Athlete Name Merging
1. Detect duplicates and near-duplicates
We compare athlete names across imported rows, look for spelling variants, and check whether the same athlete appears under multiple slugs or slightly different name formats. This catches common issues like punctuation differences, spacing differences and transliteration variations.
2. Merge to one canonical athlete
When two records clearly represent the same athlete, we merge them into one profile so their results, event history and published summary sit together. This prevents a single athlete from being split across two public pages and undercounted in reports.
3. Preserve the useful history
We keep the original imported result rows and profile identifiers linked to the final canonical athlete. That means the cleaning process does not erase evidence of where the data came from; it just makes the reporting layer consistent.
Club Name Merging
1. Standardise club naming
Club names often arrive with extra prefixes, suffixes, team labels or uppercase noise. We normalise these labels so one club is not split into several public entries just because different imports wrote the name slightly differently.
2. Remove team suffix noise
Many data sources append markers such as Team A, Team B, Team 1, Team 2, or similar variants. We strip those suffixes when they are only identifying sub-teams and not the actual club name, so the report groups everyone under the correct organisation.
3. Merge organisations carefully
When two organisation labels are clearly the same real-world club, we merge them into a single representation. This helps the directory, athlete profile summaries and competition reports all point to the same place.
Event Name Mapping
1. Identify non-English event labels
Imported competition files may contain Chinese event names, mixed-language labels or inconsistent romanisation. We surface those entries in the Data Management page so they are easy to review before they become public-facing labels.
2. Map to one English label
Each source label is mapped to one permanent English event name. Once saved, every matching result row is updated so the event appears as one canonical category in the report rather than many separate versions of the same event.
3. Reuse the mapping on future imports
The mapping is stored permanently. If the same source label appears in a future file, we apply the saved English name automatically so the same cleanup decision does not need to be made twice.
Why permanent mapping matters
If a source label is mapped once and then left to drift, future reports can split the same event into multiple buckets. Permanent mapping removes that drift. The cleaned English label becomes the single public category used in reports, export files and future imports.
That matters especially when the same competition is imported more than once, when a file is corrected later, or when different source documents use slightly different Chinese wording for the same event.
Our cleaning workflow
Import the source file and review the raw names that came in.

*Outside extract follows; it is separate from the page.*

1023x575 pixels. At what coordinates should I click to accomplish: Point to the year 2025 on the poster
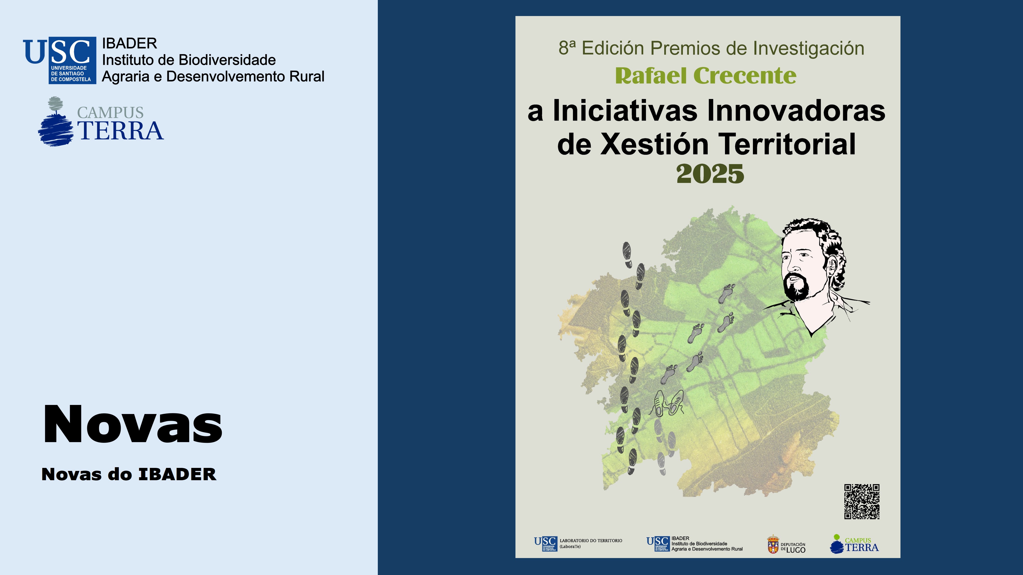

Normalize obvious formatting issues such as spacing, suffix noise and inconsistent casing.
Merge athlete and club duplicates when the records clearly refer to the same entity.
Map non-English event labels to a permanent English name and save the mapping.
Re-run the cleaned results through the report views so totals and categories are consistent.
Check the final output for duplicate-looking rows, mismatched labels or unexpectedly split categories.
Reporting result
Clean labels, consistent totals, easier reports.
Once athlete names, club names and event names are cleaned, the report reads like a single coherent dataset. That makes the public directory easier to trust and the internal data easier to maintain.
Duplicate athletes collapse into one visible record.
Club labels become stable across imports and reports.
Event categories stay in one permanent English form.